--- Data section ---

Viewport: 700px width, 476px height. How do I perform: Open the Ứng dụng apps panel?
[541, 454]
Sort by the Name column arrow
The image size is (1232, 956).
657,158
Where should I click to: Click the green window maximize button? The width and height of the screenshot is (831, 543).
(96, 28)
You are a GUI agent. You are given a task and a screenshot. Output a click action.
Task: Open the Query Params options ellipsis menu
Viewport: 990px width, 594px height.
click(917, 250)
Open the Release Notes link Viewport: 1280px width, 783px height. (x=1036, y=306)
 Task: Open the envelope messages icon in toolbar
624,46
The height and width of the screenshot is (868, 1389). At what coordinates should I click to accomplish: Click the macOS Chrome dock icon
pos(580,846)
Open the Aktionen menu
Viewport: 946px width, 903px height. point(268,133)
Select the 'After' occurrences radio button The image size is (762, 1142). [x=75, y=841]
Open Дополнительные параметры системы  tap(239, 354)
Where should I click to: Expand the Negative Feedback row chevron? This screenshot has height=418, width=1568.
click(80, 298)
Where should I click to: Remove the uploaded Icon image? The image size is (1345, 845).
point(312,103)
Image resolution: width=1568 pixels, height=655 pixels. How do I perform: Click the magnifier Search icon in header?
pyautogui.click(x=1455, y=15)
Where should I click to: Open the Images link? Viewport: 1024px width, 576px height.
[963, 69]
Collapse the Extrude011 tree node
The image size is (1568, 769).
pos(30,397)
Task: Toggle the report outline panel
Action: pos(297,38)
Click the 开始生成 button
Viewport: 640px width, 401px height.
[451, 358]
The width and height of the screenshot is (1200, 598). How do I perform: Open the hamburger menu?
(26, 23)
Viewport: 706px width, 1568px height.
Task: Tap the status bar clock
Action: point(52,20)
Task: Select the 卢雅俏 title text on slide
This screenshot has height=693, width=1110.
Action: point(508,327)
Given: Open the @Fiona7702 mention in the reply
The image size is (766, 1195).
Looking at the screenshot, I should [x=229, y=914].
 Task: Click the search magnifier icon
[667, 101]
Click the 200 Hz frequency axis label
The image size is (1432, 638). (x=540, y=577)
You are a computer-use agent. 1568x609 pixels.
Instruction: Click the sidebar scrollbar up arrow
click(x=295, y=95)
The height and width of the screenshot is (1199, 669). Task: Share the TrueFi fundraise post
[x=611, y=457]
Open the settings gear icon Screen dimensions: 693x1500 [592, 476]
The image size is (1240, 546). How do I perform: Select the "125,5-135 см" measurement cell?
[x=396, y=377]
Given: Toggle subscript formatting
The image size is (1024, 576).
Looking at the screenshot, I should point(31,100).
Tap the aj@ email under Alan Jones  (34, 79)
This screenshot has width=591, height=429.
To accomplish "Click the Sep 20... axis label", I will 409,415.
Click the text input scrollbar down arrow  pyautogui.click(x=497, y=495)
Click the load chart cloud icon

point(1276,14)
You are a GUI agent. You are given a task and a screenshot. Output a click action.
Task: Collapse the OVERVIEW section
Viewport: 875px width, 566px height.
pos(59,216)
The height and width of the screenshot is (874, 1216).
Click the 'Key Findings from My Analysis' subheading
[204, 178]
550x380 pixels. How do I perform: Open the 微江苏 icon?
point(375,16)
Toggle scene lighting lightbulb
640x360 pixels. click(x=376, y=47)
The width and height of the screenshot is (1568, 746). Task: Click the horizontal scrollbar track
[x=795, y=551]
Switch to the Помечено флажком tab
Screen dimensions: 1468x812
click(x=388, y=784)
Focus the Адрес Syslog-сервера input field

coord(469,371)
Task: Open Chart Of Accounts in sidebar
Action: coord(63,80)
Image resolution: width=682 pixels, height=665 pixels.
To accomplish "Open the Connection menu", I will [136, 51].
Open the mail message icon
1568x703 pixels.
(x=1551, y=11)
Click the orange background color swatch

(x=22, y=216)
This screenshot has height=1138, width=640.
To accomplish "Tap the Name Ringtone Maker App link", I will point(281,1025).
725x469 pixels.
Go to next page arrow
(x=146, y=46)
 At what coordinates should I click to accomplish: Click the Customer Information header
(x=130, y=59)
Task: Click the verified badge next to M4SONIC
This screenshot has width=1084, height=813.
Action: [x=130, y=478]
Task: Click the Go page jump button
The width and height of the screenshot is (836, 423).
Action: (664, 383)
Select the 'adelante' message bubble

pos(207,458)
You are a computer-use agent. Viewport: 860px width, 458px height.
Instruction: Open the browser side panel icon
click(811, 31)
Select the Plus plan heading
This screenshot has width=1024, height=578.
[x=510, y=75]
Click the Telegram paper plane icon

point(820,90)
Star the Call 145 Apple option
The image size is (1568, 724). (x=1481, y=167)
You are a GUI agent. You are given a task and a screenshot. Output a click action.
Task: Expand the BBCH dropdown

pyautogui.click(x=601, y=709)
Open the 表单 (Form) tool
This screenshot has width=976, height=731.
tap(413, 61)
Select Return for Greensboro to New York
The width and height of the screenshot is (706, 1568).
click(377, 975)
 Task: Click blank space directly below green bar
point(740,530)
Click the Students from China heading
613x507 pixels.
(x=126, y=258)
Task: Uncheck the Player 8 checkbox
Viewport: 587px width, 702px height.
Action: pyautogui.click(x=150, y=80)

---

What is being asked: Only those lines of the entries above that run from the line containing "The width and height of the screenshot is (1200, 598)." to the line containing "Task: Select the 卢雅俏 title text on slide", both included, should be transcribed exactly.

Task answer:
The width and height of the screenshot is (1200, 598). How do I perform: Open the hamburger menu?
(26, 23)
Viewport: 706px width, 1568px height.
Task: Tap the status bar clock
Action: point(52,20)
Task: Select the 卢雅俏 title text on slide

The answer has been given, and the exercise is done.